I’m all for code reuse. Really I am. But it seems that in Perl these days, deciding to use just one module that doesn’t ship with Perl can mean a landslide of prerequisites. For use in a hosted environment such as many of us use for Blosxom, this can be a real problem.
For now, I’m undecided. I hate to keep reinventing wheels; but on the other hand I hate to keep installing high-performance racing wheels with custom rims on a Yugo. The DateTime family of modules looks very well thought out, and very well implemented, especially given its youth. Hopefully, an install bundle will come along soon. But, just as with the Net::iCal family of modules (and all of it’s prerequisites), there’s a whole lot of functionality I just don’t need. I feel like I’ve gone through alot of options just to implement a small bit of functionality. Maybe this is the curse of prior art… specs tend to be big, even when what you need is only a small part of one.
I’ve categorized this as Programming::Perl but I could just as easily have put it under Mistakes::Beginner::Really Stupid.
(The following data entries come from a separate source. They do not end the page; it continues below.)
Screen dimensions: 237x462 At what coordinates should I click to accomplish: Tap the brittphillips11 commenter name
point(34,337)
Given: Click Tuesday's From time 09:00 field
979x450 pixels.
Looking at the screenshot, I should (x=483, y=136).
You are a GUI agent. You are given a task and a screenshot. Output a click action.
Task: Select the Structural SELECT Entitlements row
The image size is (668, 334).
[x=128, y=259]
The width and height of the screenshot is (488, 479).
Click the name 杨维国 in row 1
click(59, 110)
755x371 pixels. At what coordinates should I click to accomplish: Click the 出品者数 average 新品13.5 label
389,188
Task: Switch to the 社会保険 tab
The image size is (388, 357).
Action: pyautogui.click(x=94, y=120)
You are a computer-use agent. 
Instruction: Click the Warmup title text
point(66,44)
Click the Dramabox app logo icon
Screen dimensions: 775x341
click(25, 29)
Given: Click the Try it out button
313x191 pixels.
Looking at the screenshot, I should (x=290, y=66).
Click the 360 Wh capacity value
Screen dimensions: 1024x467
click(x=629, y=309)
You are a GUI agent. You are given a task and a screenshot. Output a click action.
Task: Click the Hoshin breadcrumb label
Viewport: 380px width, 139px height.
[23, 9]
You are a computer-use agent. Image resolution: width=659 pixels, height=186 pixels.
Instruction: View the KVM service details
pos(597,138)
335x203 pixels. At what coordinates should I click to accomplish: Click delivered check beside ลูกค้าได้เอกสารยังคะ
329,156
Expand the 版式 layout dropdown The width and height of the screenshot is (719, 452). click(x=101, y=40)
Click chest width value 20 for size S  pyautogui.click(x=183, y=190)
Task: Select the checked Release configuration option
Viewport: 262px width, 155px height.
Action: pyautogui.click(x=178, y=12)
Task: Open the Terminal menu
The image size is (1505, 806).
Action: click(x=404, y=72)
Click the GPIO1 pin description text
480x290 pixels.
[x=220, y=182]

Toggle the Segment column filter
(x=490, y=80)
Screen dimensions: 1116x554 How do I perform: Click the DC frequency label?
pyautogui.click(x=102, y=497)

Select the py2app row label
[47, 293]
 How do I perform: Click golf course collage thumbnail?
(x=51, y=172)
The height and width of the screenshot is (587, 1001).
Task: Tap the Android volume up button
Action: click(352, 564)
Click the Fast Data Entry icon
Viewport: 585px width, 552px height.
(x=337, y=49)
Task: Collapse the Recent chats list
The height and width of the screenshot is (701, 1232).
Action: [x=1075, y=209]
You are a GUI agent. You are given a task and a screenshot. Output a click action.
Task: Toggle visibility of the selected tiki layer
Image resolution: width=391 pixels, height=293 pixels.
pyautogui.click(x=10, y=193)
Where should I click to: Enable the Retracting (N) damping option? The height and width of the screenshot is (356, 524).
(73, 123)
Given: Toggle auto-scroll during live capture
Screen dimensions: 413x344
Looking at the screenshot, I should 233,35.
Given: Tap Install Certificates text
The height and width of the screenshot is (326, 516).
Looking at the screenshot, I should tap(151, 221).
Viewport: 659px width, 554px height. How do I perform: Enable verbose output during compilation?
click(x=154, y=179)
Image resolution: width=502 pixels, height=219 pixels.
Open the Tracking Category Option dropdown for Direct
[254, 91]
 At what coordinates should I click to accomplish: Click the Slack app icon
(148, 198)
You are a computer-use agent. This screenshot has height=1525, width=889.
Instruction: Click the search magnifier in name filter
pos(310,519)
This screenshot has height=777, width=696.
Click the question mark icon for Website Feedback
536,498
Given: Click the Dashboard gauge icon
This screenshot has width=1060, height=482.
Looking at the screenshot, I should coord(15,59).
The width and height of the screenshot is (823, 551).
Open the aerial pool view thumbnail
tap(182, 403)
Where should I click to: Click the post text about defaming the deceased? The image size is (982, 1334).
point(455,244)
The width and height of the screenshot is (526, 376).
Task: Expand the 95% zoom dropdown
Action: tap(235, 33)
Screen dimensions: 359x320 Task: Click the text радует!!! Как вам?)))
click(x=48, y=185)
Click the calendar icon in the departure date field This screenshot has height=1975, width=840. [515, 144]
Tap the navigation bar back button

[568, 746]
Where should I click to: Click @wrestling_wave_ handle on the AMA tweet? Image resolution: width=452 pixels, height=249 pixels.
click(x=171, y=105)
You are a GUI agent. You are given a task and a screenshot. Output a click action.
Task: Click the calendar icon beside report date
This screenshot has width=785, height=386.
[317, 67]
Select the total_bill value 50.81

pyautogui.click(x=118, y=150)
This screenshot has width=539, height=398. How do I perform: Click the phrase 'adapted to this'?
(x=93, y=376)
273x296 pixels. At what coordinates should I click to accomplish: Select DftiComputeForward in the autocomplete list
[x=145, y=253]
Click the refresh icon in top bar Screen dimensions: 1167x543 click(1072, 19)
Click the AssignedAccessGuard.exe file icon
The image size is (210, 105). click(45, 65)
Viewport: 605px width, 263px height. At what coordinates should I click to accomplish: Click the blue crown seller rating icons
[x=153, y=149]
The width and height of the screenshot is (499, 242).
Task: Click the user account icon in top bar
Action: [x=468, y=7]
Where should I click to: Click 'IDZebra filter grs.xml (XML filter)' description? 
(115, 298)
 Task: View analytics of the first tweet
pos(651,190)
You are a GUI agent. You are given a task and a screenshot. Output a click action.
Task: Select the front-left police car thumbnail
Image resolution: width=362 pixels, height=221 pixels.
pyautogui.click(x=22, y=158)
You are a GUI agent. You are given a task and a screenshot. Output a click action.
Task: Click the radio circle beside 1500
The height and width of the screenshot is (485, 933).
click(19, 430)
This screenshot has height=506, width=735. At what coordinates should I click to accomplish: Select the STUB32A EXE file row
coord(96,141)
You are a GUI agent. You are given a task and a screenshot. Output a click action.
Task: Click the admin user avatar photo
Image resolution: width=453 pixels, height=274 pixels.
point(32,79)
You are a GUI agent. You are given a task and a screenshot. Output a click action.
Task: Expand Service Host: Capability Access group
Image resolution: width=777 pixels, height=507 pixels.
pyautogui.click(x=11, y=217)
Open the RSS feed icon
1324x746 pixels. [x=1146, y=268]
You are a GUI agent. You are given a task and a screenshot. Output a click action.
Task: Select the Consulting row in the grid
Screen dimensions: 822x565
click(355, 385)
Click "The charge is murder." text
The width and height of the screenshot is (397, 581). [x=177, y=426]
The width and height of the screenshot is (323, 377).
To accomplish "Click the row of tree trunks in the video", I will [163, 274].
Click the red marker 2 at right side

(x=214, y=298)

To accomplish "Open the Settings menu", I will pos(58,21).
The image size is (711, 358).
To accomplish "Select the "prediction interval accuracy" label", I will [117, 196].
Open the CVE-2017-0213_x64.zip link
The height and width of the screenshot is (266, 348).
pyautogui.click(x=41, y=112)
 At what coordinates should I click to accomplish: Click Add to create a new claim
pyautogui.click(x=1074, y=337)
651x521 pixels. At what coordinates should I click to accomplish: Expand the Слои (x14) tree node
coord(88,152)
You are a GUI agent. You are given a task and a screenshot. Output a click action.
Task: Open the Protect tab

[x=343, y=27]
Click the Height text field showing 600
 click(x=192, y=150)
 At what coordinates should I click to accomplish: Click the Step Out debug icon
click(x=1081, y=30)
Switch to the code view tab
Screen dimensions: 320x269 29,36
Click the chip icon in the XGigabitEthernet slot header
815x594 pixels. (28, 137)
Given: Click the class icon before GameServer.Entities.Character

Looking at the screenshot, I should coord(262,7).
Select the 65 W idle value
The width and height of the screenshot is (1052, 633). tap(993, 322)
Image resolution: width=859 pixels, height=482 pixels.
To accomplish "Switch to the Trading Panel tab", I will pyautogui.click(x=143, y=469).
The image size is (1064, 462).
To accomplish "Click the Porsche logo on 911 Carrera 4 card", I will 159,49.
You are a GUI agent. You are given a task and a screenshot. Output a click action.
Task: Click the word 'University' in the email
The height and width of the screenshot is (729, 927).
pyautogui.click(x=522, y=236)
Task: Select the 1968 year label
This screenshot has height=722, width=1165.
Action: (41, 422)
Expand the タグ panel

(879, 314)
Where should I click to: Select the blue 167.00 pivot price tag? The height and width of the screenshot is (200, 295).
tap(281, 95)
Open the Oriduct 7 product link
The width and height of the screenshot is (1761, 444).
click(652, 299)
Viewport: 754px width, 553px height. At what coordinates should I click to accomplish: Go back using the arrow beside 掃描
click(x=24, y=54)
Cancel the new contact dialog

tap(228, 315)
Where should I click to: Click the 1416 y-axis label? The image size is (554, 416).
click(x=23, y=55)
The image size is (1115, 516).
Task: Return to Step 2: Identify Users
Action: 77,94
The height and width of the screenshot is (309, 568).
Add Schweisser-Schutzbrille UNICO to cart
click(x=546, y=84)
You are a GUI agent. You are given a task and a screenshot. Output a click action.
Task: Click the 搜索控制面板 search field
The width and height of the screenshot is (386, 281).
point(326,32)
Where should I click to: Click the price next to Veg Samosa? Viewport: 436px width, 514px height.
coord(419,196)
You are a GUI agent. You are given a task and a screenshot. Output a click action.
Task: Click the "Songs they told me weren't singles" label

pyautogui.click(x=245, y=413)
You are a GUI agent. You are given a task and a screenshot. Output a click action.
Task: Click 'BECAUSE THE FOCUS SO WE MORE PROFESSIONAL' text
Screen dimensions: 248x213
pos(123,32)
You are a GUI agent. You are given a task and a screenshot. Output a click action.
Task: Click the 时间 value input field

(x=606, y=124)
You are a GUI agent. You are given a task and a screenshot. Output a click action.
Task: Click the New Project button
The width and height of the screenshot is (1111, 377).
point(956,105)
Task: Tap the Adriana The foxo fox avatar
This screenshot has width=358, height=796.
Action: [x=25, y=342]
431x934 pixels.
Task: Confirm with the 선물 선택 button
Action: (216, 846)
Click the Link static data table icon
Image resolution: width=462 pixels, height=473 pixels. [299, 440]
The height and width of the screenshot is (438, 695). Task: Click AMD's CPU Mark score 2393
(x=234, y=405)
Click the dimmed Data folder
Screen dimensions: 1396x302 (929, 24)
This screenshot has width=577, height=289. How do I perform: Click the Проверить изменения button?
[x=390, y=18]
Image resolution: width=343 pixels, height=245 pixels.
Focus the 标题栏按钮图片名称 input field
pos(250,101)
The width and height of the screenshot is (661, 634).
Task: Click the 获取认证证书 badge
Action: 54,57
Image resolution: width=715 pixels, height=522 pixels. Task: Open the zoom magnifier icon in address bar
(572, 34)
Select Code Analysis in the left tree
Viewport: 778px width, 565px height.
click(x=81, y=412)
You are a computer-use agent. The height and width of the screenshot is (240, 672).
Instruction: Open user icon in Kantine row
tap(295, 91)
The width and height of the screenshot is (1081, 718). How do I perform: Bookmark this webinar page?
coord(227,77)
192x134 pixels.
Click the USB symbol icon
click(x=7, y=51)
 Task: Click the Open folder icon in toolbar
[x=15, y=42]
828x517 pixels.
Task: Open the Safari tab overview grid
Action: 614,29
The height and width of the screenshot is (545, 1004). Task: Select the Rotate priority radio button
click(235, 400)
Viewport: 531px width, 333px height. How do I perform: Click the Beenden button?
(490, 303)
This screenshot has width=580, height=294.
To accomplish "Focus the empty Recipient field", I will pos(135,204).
I was experimenting with a bit of Perl code to process a text file. The whole thing was only maybe 25 lines or so. Every time I’d run the code, the only output I’d get was a single line:
Abort.
I scratched my head and perused my code for quite a while. I didn’t see any place I was explicitly causing this, and it seemed like the most cryptic error I’d seen. A cursory search of perldoc.com and Perl Monks failed to shed any light. I assumed I must be abusing my I/O in some fashion (I am still a rookie in Perldom).
My perl debugging knowledge is even more limited than my Perl knowledge. At work I’ve used a TK-based debugger (something like ptkdbg, can’t remember), which is GUI-fied and fairly straightforward, but which I don’t seem to have on my Powerbook (note to self: find out what that is, and find a copy for home). Falling back on that most time-honored of debugging methods, the manual trace (read: liberal (ab)use of print statements), I found that my I/O was fine. The abort occured at the very end, when I tried to output (via Data::Dumper) the data structure I’d built from the file. Those of you with more perl-fu than I will see the problem immediately:
dump(\%ev);
I didn’t see it, so I searched perldoc.com for dump(). And then I learned. What I should have done was this:
print Dumper(\%ev);
This would have pretty-printed my hash full of hashes in all its nested glory. The call to dump(), on the other hand, asks Perl to immediately dump core and abort. Perl obliged.
At least now I know what “Abort.” in my perl output means.